I realize that I have been posting a lot about life and literally nothing about science. For those of you reading the blog title literally, you may be feeling a little bamboozled. For some, that might actually be preferable. So for those of you who have recently been suffering from insomnia and are looking for some new bedtime material I offer this post.
Since I was a kid, I liked bugs. Not like big gross hairy ones or anything. And certainly not spiders! (I will forever blame my sister who made me watch Arachnophobia when I was seven. I was so traumatized! Did you know that movie was a comedy?! Cause I didn’t until Netflix informed me last year. And seven-year old me did NOT find it funny AT ALL). But roly-poly, lady bugs, and ants were fascinating to me.
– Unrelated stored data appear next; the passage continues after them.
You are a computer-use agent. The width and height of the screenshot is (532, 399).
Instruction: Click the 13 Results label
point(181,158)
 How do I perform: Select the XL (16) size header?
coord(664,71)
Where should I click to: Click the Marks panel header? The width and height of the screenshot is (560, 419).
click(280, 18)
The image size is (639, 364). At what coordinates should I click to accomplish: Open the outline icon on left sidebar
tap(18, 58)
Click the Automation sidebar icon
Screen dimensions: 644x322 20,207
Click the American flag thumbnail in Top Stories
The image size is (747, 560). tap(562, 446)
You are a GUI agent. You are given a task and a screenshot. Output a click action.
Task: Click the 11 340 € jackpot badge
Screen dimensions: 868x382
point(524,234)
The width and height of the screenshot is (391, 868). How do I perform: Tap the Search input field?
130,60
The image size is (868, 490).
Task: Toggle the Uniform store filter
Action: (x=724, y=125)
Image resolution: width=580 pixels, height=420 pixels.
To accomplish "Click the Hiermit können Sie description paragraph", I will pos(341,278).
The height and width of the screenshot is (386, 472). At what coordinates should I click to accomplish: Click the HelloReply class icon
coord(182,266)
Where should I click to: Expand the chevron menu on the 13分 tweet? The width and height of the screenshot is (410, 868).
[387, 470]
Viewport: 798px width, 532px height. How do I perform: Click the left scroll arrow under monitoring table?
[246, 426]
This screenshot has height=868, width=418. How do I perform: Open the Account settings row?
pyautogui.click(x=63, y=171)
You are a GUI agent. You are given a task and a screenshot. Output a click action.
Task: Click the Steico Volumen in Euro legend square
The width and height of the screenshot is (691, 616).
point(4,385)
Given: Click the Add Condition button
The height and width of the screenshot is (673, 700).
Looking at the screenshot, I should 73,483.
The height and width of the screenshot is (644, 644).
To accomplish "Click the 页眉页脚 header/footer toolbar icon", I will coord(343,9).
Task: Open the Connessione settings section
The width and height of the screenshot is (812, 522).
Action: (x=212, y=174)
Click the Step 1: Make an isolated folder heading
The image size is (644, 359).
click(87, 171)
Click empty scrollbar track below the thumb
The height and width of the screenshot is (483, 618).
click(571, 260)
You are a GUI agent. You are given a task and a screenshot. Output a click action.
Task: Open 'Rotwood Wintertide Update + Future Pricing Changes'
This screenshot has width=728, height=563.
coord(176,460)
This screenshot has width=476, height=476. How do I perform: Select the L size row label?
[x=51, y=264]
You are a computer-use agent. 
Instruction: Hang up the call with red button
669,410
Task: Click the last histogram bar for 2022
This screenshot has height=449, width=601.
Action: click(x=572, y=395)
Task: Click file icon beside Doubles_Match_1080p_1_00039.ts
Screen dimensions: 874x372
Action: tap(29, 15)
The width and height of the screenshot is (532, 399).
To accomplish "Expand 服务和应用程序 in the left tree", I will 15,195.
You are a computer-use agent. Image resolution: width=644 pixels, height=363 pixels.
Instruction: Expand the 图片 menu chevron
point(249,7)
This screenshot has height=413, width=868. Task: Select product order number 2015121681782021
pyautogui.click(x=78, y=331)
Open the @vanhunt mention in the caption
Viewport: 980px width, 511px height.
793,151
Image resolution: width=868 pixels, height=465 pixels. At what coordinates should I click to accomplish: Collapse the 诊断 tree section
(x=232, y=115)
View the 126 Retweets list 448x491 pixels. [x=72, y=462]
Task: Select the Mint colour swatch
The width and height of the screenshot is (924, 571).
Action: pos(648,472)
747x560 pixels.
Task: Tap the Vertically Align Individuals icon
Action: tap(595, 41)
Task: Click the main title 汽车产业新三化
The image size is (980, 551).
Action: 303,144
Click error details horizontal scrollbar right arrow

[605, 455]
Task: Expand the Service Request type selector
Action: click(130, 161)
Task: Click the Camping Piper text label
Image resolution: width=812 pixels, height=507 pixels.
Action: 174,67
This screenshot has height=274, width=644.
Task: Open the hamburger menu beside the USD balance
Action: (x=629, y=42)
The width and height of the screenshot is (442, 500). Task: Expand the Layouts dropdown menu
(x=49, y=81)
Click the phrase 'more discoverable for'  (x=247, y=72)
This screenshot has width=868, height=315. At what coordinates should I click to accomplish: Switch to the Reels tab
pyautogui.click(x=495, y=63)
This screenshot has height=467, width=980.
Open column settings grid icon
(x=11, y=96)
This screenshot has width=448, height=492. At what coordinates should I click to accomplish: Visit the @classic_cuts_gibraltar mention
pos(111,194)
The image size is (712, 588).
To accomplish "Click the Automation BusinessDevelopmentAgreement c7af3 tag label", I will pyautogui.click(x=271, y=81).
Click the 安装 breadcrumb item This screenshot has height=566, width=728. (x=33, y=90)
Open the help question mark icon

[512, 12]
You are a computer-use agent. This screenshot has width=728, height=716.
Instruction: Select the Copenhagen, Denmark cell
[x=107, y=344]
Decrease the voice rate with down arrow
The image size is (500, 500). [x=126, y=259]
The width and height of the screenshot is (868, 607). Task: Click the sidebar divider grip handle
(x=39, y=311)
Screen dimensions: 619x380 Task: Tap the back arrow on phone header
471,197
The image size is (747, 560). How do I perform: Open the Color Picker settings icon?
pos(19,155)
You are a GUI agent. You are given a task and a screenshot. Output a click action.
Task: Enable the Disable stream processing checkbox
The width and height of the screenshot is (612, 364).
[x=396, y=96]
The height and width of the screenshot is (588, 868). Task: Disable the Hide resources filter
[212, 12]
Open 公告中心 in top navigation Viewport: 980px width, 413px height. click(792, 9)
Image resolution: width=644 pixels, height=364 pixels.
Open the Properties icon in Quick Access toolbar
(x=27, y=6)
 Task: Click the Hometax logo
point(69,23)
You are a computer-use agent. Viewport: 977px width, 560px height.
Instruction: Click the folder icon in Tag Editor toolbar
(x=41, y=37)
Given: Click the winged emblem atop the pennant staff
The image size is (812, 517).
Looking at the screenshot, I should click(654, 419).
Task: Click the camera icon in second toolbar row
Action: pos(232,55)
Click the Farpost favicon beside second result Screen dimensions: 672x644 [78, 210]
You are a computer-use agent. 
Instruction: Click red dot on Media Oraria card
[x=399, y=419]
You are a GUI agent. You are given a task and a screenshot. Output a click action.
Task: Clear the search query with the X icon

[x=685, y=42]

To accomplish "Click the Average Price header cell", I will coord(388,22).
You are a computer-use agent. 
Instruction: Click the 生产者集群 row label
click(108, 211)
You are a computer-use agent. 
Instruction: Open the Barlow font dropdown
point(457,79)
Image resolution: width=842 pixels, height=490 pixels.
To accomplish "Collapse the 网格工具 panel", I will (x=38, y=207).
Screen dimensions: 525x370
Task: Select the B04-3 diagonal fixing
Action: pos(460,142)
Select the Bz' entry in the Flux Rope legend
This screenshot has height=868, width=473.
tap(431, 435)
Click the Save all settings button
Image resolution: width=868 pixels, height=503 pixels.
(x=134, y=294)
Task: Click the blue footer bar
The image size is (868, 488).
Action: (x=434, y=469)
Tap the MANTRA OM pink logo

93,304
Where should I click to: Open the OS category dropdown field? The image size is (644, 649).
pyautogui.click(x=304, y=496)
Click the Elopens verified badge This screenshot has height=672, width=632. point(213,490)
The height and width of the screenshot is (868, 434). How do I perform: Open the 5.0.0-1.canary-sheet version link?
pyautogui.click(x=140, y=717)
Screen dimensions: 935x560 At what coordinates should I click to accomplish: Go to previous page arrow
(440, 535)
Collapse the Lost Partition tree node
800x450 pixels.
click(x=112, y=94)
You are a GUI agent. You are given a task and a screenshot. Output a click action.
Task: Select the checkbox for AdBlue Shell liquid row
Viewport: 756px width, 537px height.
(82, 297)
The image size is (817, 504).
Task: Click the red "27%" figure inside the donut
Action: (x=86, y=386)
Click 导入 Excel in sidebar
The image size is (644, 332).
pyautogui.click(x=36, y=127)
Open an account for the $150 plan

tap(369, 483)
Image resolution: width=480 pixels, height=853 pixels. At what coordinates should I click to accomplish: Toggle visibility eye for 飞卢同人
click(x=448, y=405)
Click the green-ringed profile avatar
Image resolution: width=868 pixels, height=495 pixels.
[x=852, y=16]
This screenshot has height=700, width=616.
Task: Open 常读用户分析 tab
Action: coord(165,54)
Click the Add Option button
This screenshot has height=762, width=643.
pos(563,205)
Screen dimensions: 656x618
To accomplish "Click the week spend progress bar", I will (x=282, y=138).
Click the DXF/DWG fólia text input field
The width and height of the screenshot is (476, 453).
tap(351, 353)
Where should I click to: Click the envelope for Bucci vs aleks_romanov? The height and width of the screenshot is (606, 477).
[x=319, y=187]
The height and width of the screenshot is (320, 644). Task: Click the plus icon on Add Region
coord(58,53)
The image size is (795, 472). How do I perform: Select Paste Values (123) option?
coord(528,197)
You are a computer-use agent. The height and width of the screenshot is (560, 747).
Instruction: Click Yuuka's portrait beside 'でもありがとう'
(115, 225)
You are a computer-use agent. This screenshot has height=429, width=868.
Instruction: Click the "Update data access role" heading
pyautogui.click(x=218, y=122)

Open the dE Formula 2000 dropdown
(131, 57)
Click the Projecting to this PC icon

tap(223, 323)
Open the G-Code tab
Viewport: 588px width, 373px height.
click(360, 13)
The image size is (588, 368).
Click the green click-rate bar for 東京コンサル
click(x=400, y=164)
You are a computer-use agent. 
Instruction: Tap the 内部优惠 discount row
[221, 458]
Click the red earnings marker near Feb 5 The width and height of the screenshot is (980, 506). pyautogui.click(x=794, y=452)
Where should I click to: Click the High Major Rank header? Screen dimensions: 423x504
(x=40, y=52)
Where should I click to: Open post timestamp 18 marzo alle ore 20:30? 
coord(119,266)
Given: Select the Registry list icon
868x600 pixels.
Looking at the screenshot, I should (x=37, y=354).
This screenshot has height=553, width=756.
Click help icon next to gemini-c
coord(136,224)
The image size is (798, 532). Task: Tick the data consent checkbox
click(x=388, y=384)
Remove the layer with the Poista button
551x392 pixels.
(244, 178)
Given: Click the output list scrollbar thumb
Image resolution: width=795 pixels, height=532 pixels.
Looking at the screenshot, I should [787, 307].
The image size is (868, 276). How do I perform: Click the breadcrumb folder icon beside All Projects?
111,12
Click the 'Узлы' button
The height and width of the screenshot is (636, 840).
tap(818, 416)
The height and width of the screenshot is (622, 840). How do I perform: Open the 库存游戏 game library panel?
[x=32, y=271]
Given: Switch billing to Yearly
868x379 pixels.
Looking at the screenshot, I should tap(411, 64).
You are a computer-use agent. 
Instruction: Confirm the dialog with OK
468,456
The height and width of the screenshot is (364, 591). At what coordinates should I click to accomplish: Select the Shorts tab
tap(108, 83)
Growing up in Southern California, a girl gets used to some heat (and some smog- it was the 80s after all). And yes, temperatures regularly over 100F are hot! But (and I can say this now because I have been in the South for 8 years) it was a “dry heat”. I would sit on the burning hot pavement and try to understand how ants marched across it in such perfect lines. I would interfere with introduce “road blocks” (usually a twig, a drop of water- which would then evaporate in like 3 seconds).
I did OK in my STEM classes in high school but I never really tried that hard. I LOVED Algebra but then hated Trigonometry so assumed Calculus would be the death of me. I LOVED Biology but then hated Chemistry so I figured Math and Science were probably not for me.
When I entered college… well how I entered college is a story for another day. But when I entered college, I was an Environmental Studies major. It was fun. We learned interesting things. I had a Statistics requirement which I really enjoyed (more so than my History courses at the time). Then I had a Biology requirement which was awesome. It was this magical class that combined logic and reason to explain how the world worked! (see what I did there? with magic and logic?). When we did our forensic entomology lab (where yes- we looked at bugs on a rotting corpse… well squirrel corpse) I was hooked! I decided I would power through those pesky chemistry and math requirements (but somehow managed to still never take Calculus).
In Comparative Physiology, we learned about seasonal acclimation. How a temperature that is lethal to an organism during one part of the year, can be perfectly safe during another part of the year. I found this fascinating. Then when I got to graduate school and really dove into Thermal Biology, it was amazing. It combine my love for watching insects perform tasks on hot pavement with my love for understanding how the world worked! It was glorious!
Since then, I have been working on projects that relate how organisms deal with high temperature or even… (dun dun dunnnnnnnn) changing temperatures (Yes- I understand climate change is a terrible terrible thing but it lets me ask interesting questions.)
My time in Denmark will be spent learning more about how temperature acclimation varies across space and contributes to species ranges. Not to overstate here, but it is kind of my dream project. So I have come a long way. In my early 30s, I am going to sit in a LABORATORY (not just on the pavement) and observe what high temperatures do to insects.